What this task involves
Reproduce the entries below word for word, beginning with the line that contains "is (892, 1240)." and going on through the line that contains "click(42, 176)", both lines included. Leave the pictures out of your copy.

--- start of Working data ---

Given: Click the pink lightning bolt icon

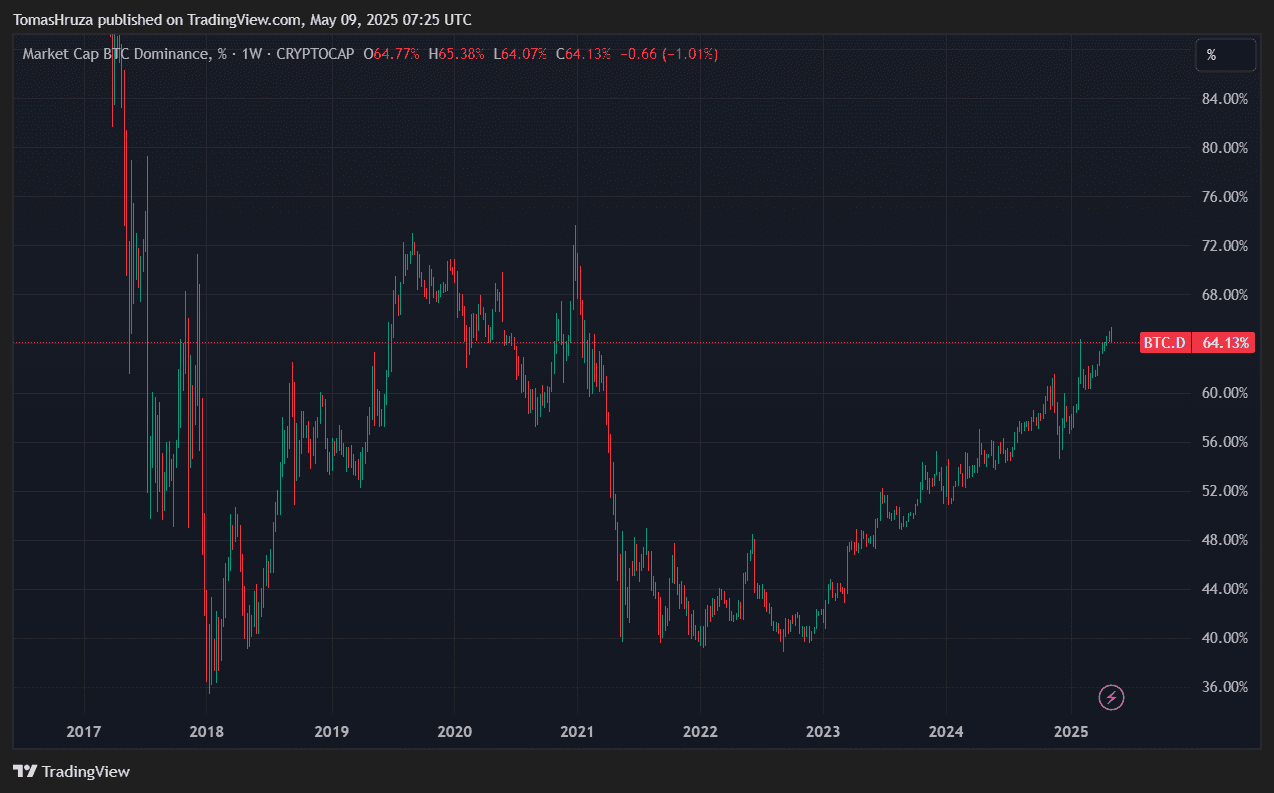Looking at the screenshot, I should (1112, 697).
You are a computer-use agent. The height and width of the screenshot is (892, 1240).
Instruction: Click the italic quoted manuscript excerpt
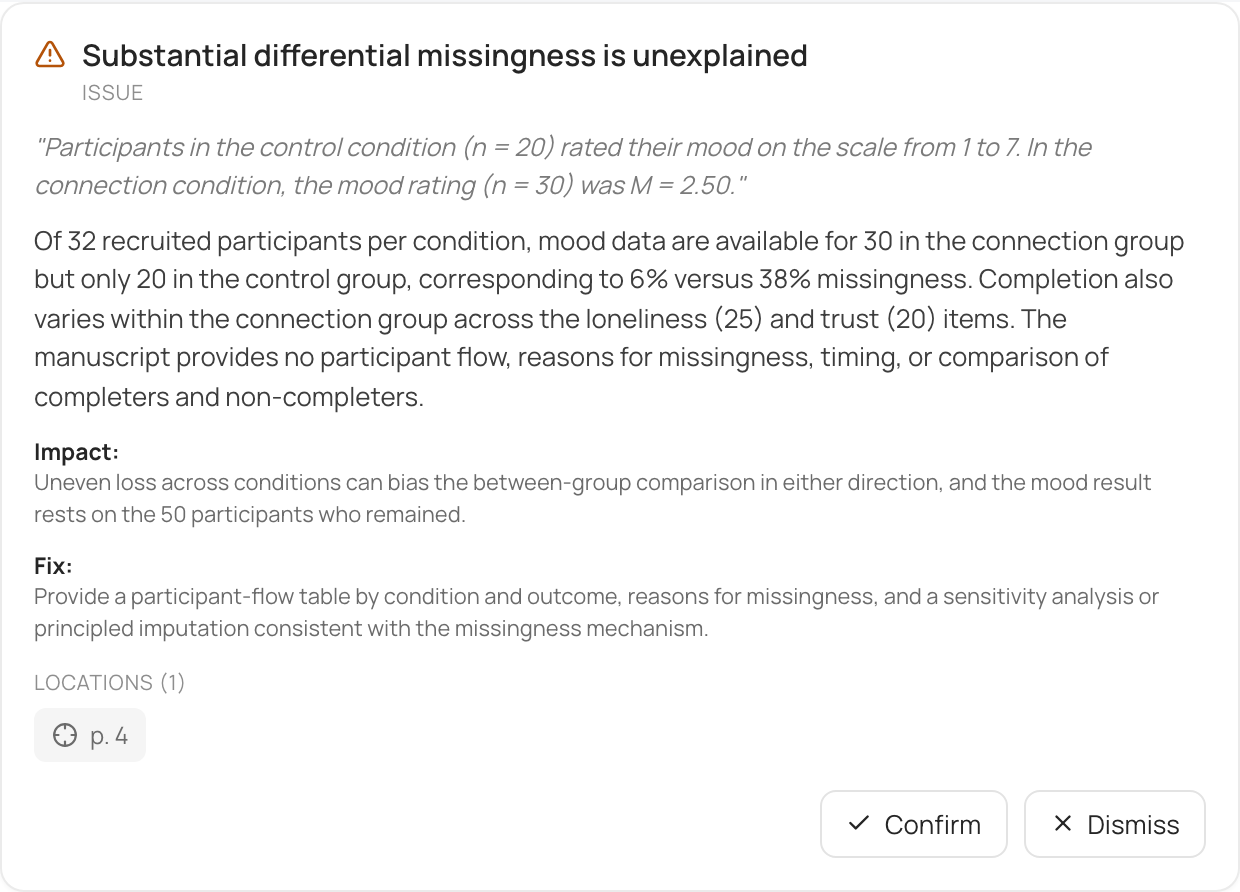(563, 167)
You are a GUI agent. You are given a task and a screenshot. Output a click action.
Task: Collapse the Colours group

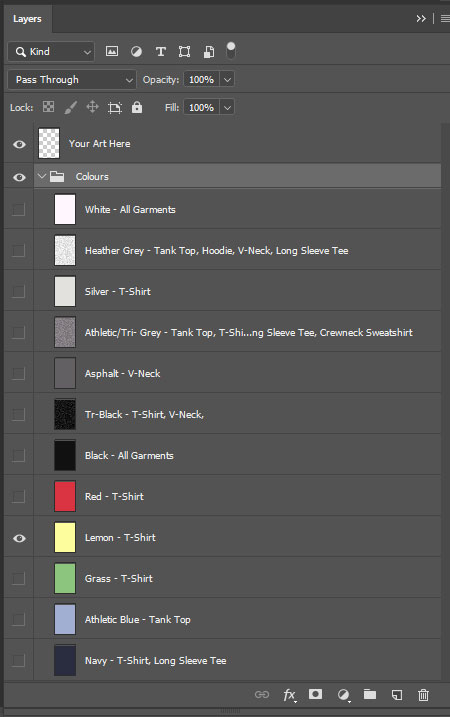click(42, 176)
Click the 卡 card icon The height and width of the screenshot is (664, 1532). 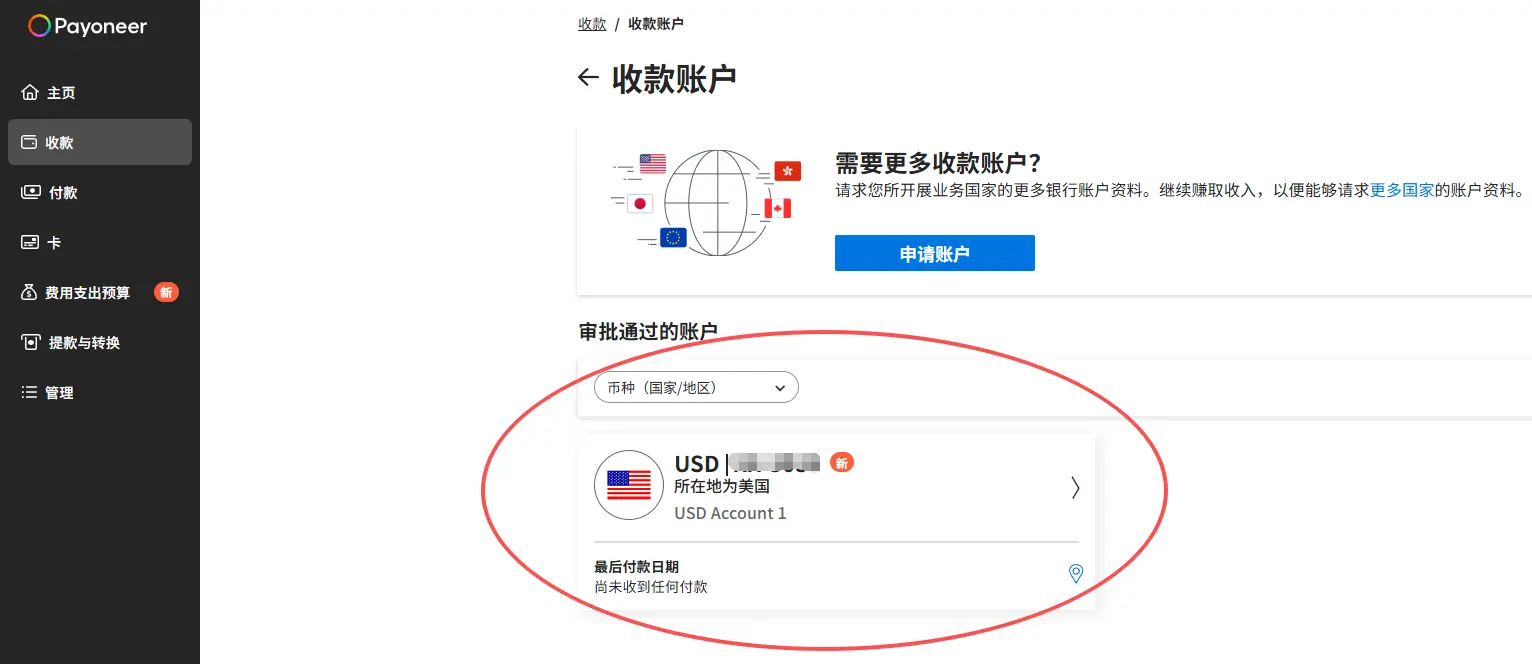click(x=30, y=242)
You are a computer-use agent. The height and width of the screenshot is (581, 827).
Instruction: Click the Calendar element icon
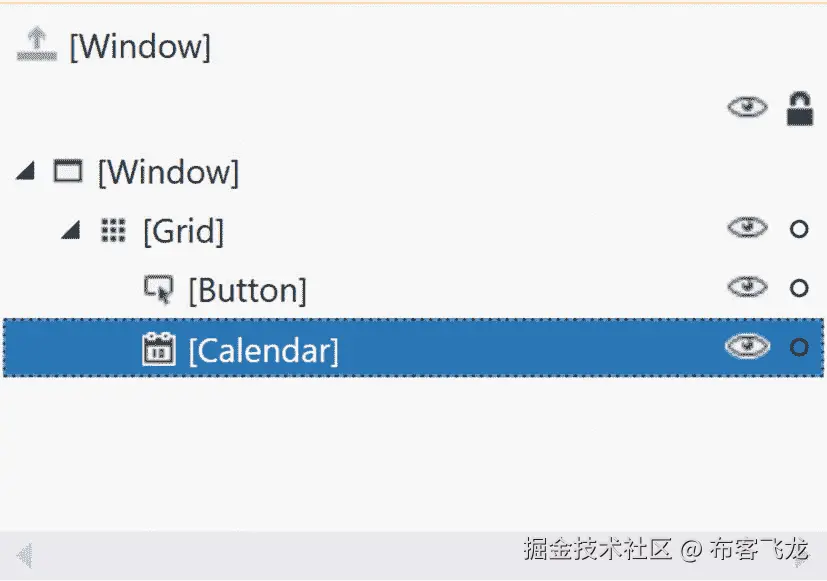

--- end of Working data ---

Answer to this exercise
You are a computer-use agent. The height and width of the screenshot is (892, 1240).
Instruction: Click the italic quoted manuscript excerpt
(563, 167)
You are a GUI agent. You are given a task and a screenshot. Output a click action.
Task: Collapse the Colours group

click(42, 176)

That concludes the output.